O QUE FAZER: Redigite sem qualquer alteração o trecho do texto sobre o recurso de Arthur Lira ao STF que começa em "O presidente da Câmara, Arthur" e vai até "de mera declaração.".

TEXTO DE ORIGEM:
O presidente da Câmara, Arthur Lira (PP-AL), entrou com um recurso no STF (Supremo Tribunal Federal) para que fique definido que é do Congresso a última palavra sobre a cassação de um mandato parlamentar.
A peça foi levada à corte no início da noite desta quarta-feira (20), mesmo dia que o STF condenou o deputado Daniel Silveira (PTB-RJ) a uma pena de 8 anos e 9 meses de prisão, em regime inicialmente fechado, e decidiu cassar o mandato do bolsonarista.
O agravo foi apresentado dentro de uma ação de 2018 impetrada por Rodrigo Maia (PSDB-RJ), então presidente da Câmara. Na época, o STF condenou o ex-deputado Paulo Feijó (PP-RJ) e determinou a perda do cargo no Congresso, com a devida comunicação da decisão à Casa Legislativa para fins de mera declaração.
Feijó encerrou o mandado em janeiro de 2019, e a controvérsia não foi a julgamento. No último dia 5, o relator da matéria, ministro Luís Roberto Barroso, declarou a perda de objeto, sem análise de mérito. É contra essa decisão de Barroso que Lira recorre, para que o assunto seja deliberado pelo Supremo.
Lira avalia que a ação deve prosseguir por ir além do caso específico e para “impedir que prerrogativas constitucionais da Câmara dos Deputados sejam subtraídas”.

OS DADOS:
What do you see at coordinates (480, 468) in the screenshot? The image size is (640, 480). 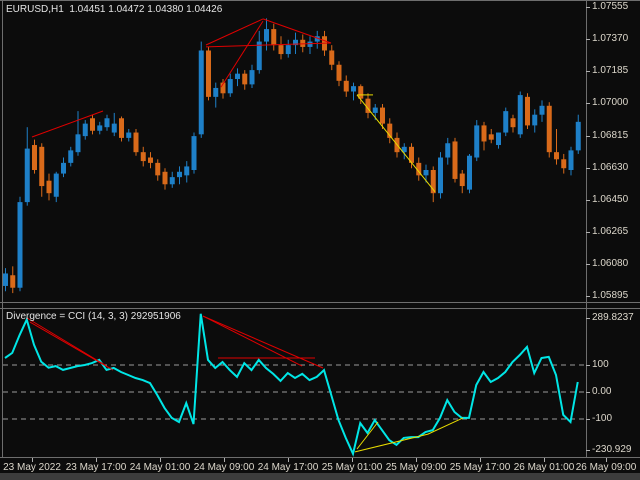 I see `time-axis-label: 25 May 17:00` at bounding box center [480, 468].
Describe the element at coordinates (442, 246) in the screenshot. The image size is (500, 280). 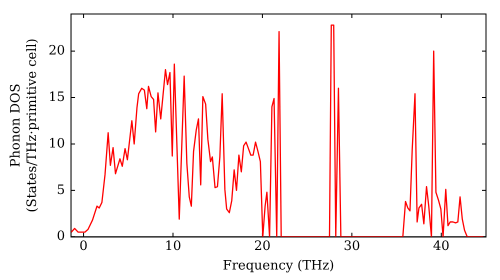
I see `x-tick-label: 40` at that location.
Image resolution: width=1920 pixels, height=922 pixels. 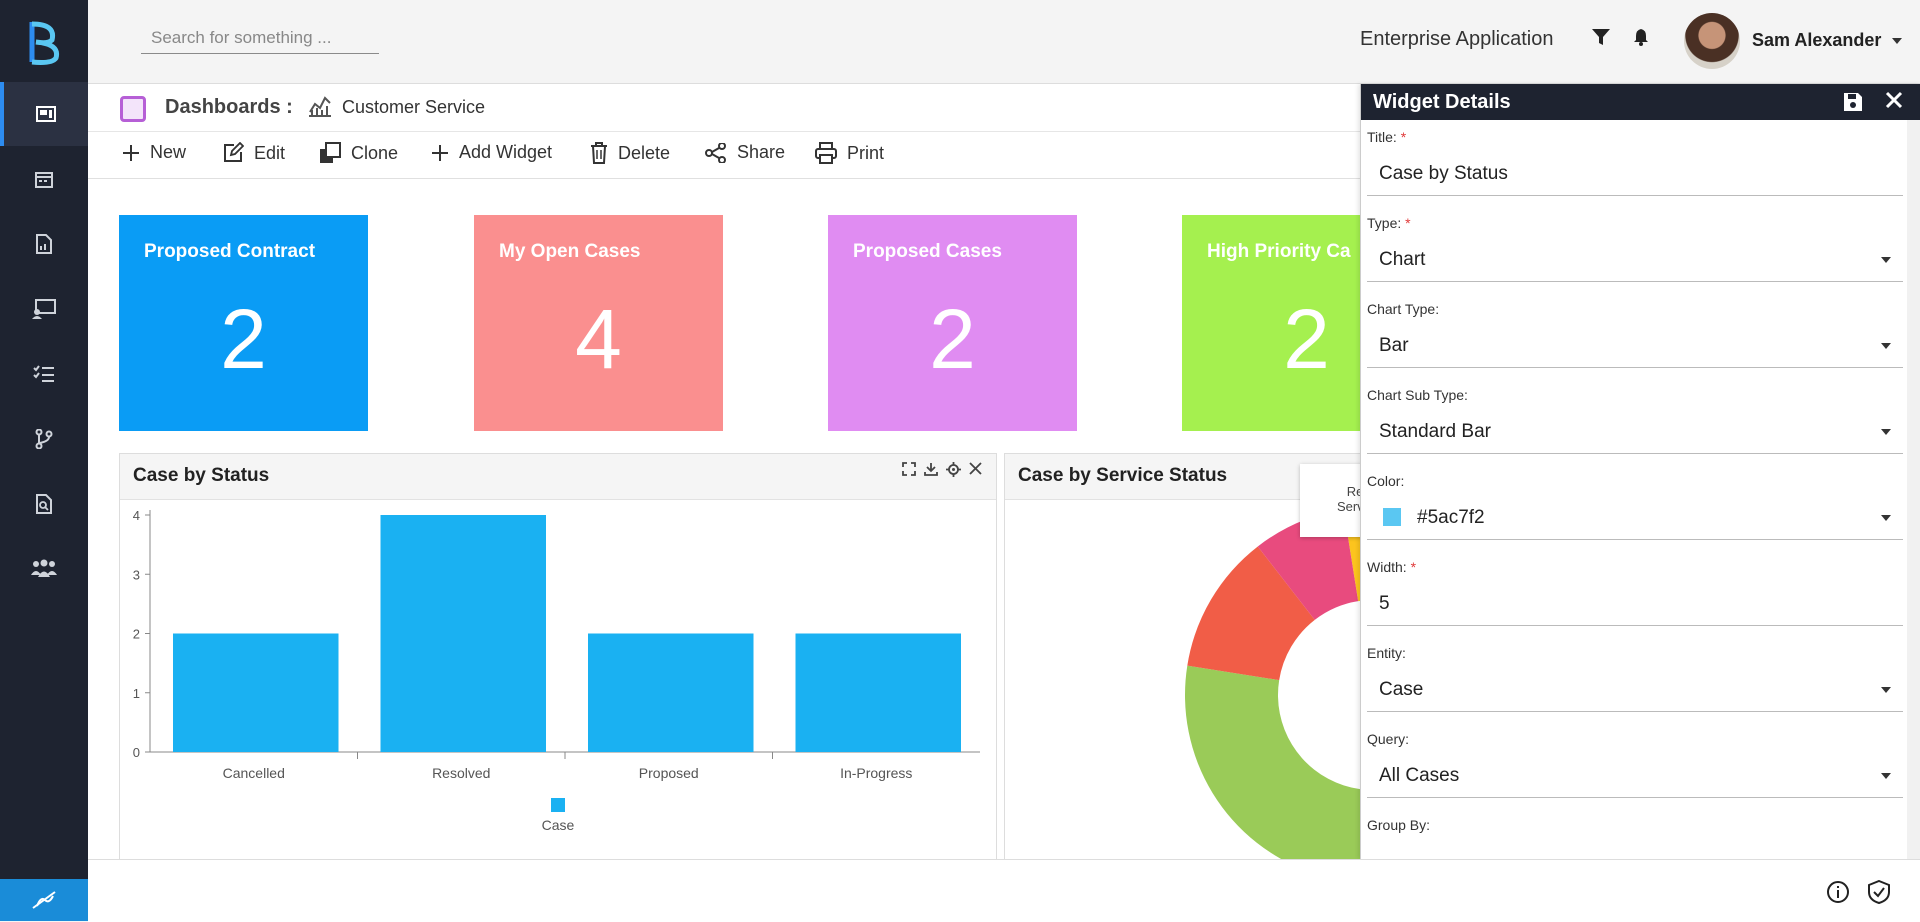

SUA SOLUÇÃO:
O presidente da Câmara, Arthur Lira (PP-AL), entrou com um recurso no STF (Supremo Tribunal Federal) para que fique definido que é do Congresso a última palavra sobre a cassação de um mandato parlamentar.
A peça foi levada à corte no início da noite desta quarta-feira (20), mesmo dia que o STF condenou o deputado Daniel Silveira (PTB-RJ) a uma pena de 8 anos e 9 meses de prisão, em regime inicialmente fechado, e decidiu cassar o mandato do bolsonarista.
O agravo foi apresentado dentro de uma ação de 2018 impetrada por Rodrigo Maia (PSDB-RJ), então presidente da Câmara. Na época, o STF condenou o ex-deputado Paulo Feijó (PP-RJ) e determinou a perda do cargo no Congresso, com a devida comunicação da decisão à Casa Legislativa para fins de mera declaração.